The Pension Benefit Guaranty Corp. on Monday provided Special Financial Assistance totaling more than $600 million to three multiemployer plans. The plans are the Western States Office and Professional Employees Pension Plan, the United Furniture Workers Pension Fund A and the Building Material Drivers Local 436 Pension Plan.
The Western States plan, based in Portland, Oregon, has 7,230 participants in the service industry. In October 2018, it cut benefits by 25% to approximately 6,000 participants under the Multiemployer Pension Reform Act of 2014. The PBGC provided $294.7 million in assistance to cover lost benefits and to keep the plan funded through 2051.
As is often the case with plans in need of PBGC assistance, the Western States plan had a very high ratio of retirees to active participants. According to its Form 5500 filing for 2021, the plan had 472 active participants and 3,925 retirees collecting benefits.
The United Furniture Workers plan is based in Nashville, Tennessee, and has 8,434 employees in the manufacturing industry. In September 2017, the plan cut benefits to about 2,800 participants by 13%. The PBGC granted $214.6 million in assistance.
Lastly, the Drivers Local 436 plan, a Teamsters affiliate, received $95.2 million in assistance. The plan is based in Cleveland, Ohio, and has 1,461 participants. It was projected to become insolvent in 2026, when a 35% benefit cut would have been necessary.
According to its Form 5500 filing, as of January 1, 2021, the Drivers Local 436 plan had about $106 million in liabilities and $37 million in total assets.

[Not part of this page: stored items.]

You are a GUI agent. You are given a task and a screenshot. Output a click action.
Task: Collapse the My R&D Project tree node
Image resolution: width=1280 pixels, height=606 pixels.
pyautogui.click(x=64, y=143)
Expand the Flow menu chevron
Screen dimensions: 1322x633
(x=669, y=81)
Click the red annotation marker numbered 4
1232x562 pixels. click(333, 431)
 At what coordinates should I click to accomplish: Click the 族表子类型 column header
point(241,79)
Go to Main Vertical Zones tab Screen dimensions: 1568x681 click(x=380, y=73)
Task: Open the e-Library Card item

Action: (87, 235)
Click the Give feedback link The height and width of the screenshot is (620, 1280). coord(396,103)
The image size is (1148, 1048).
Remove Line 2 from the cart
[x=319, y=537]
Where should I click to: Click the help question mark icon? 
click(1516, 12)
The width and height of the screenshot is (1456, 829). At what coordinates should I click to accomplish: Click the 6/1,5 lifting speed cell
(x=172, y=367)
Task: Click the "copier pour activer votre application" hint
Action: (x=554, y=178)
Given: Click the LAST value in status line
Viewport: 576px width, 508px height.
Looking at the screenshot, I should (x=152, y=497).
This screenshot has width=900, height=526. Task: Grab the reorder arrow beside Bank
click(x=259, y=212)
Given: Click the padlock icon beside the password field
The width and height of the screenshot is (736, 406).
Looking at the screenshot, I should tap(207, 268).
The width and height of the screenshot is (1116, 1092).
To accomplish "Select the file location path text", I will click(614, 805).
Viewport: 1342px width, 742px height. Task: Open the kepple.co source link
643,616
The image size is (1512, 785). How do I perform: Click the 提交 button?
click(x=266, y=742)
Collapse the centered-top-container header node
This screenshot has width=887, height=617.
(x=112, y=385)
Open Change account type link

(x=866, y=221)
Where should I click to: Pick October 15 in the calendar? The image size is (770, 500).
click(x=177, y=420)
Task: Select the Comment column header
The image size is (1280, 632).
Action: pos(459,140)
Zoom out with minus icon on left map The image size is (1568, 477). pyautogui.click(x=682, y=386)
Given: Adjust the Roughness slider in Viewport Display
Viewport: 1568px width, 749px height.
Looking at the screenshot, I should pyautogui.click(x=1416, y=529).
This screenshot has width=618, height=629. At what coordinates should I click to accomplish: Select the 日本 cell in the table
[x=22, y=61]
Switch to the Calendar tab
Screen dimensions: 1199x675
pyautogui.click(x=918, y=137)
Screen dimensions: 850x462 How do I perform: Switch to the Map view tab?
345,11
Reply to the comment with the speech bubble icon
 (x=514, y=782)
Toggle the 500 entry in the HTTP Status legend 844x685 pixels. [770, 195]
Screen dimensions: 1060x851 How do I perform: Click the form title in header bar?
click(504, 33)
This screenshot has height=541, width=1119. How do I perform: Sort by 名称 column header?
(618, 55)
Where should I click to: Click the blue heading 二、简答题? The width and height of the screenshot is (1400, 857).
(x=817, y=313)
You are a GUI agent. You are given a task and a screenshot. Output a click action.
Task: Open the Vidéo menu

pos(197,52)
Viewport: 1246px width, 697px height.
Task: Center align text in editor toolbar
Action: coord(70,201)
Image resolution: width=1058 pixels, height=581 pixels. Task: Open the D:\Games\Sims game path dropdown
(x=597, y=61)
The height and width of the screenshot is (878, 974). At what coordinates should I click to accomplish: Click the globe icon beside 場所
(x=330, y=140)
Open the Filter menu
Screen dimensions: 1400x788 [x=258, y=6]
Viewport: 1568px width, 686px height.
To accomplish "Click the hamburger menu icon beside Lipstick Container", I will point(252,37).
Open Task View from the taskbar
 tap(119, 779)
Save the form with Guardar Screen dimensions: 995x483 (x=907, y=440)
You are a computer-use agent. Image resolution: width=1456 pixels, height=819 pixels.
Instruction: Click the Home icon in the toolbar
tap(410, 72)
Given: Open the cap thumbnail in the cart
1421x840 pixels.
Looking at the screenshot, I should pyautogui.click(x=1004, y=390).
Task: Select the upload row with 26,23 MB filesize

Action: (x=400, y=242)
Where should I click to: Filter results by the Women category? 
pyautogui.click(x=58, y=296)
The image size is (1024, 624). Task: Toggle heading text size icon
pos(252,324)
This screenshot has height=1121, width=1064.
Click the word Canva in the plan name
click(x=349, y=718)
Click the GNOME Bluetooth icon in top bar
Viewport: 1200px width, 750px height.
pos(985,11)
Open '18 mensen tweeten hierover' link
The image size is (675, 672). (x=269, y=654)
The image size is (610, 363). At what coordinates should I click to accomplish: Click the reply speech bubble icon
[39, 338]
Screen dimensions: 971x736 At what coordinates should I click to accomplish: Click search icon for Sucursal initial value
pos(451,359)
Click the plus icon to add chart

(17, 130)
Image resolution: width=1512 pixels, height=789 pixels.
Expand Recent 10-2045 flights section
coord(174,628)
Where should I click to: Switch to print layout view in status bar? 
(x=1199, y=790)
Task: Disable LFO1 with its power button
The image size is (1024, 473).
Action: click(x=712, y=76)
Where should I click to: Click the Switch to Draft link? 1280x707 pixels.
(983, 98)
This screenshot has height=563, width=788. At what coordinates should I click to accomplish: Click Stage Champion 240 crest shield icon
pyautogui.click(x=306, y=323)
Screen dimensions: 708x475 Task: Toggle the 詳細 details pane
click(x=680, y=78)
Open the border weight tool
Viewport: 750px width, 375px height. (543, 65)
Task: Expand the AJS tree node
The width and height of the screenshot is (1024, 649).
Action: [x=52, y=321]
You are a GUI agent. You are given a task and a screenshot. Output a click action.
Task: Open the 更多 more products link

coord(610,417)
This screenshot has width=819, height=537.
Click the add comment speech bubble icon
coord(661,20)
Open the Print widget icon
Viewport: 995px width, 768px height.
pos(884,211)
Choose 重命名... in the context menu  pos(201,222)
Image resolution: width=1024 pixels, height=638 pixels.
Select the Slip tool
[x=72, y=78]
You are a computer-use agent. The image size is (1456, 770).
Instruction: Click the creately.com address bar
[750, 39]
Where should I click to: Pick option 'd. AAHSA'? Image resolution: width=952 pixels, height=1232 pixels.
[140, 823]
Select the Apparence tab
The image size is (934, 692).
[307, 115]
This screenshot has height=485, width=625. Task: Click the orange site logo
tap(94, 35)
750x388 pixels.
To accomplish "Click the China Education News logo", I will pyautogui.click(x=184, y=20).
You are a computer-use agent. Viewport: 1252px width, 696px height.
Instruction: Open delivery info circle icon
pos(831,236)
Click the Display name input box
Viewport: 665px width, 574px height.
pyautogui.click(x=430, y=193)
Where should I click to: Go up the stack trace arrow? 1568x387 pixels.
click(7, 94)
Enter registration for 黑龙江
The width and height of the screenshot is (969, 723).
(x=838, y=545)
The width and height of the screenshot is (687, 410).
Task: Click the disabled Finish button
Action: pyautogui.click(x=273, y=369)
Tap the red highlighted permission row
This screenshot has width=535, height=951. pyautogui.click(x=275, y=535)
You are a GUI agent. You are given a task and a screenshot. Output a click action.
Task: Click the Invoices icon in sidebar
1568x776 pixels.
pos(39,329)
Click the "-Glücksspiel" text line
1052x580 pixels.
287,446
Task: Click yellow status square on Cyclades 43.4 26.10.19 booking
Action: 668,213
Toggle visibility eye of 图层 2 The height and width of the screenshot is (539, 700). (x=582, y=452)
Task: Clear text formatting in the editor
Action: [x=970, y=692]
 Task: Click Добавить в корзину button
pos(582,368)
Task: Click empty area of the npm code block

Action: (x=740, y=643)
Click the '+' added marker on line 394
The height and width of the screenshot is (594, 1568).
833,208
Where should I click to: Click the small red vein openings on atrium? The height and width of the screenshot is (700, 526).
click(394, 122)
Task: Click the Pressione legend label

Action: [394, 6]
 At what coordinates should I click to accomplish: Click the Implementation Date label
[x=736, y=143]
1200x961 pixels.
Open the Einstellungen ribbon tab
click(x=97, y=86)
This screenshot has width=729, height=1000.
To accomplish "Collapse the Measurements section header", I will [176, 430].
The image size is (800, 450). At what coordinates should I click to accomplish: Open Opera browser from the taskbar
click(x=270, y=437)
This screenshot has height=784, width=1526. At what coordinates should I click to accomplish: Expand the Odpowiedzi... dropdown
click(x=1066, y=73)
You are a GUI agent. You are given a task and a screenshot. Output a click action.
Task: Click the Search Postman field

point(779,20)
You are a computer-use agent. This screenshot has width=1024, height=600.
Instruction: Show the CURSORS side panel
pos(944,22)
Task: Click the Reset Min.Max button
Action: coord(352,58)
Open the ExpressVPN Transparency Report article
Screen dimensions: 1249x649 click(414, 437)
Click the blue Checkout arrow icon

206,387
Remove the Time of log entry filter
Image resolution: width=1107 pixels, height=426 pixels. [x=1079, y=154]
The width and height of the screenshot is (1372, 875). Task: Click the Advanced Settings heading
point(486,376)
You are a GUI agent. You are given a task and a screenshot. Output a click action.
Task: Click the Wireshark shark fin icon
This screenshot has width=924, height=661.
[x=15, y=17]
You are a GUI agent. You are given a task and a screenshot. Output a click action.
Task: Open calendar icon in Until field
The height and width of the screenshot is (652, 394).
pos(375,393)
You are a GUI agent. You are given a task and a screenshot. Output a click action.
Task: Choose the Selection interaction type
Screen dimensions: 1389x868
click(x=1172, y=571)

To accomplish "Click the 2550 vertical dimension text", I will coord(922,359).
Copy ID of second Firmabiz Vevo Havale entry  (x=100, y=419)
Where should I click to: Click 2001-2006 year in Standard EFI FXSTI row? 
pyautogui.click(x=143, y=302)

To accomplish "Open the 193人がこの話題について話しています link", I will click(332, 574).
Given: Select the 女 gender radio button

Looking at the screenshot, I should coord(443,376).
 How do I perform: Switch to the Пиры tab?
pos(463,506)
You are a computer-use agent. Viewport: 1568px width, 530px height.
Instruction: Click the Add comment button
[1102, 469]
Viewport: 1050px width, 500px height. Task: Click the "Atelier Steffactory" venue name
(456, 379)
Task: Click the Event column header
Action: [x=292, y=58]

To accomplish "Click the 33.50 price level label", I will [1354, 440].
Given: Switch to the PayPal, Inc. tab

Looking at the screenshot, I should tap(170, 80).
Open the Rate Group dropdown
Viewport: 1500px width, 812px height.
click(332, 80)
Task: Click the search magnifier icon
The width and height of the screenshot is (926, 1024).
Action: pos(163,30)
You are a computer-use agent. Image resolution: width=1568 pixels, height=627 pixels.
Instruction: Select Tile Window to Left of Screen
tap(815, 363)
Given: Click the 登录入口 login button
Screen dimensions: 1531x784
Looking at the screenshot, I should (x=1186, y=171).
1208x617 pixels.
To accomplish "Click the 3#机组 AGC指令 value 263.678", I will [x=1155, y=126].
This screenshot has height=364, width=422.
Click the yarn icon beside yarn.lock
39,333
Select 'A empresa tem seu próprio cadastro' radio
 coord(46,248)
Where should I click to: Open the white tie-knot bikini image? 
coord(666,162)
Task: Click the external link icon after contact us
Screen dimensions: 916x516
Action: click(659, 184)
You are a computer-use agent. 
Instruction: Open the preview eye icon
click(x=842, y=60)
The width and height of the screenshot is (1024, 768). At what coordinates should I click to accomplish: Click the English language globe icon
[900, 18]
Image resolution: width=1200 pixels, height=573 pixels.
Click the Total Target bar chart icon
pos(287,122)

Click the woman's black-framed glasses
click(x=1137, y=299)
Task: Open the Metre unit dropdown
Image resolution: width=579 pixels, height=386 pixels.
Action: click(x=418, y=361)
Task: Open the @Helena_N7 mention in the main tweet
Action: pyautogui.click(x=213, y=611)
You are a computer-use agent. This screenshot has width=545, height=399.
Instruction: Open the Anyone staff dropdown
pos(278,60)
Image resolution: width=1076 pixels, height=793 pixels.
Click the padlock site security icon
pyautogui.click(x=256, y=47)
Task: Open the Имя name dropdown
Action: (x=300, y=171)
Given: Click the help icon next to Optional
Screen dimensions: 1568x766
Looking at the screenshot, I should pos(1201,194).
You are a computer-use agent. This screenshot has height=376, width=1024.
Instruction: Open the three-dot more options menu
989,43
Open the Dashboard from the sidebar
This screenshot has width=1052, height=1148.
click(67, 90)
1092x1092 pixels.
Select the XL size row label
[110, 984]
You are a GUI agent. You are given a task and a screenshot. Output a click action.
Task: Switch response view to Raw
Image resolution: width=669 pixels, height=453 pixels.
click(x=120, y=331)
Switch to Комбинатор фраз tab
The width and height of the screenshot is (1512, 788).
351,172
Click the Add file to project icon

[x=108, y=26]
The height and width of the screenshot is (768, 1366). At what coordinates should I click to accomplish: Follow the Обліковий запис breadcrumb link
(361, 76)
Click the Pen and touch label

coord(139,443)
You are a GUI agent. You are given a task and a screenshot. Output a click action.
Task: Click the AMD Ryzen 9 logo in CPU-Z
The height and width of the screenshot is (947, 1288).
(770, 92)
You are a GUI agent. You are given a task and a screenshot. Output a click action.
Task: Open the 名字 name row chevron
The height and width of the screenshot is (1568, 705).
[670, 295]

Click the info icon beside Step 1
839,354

The SFA provision of the American Rescue Plan Act allows for PBGC funding for severely underfunded multiemployer pension plans. Funds that receive assistance must monitor the interest resulting from the grant money as separate from other sources of funding. The PBGC requires that at least two-thirds of the money it provides be invested in “high-quality fixed income investments.” The Final Rule on Special Financial Assistance, issued in July 2022, states that the other third can be invested in “return-seeking investments,” such as stocks and stock funds.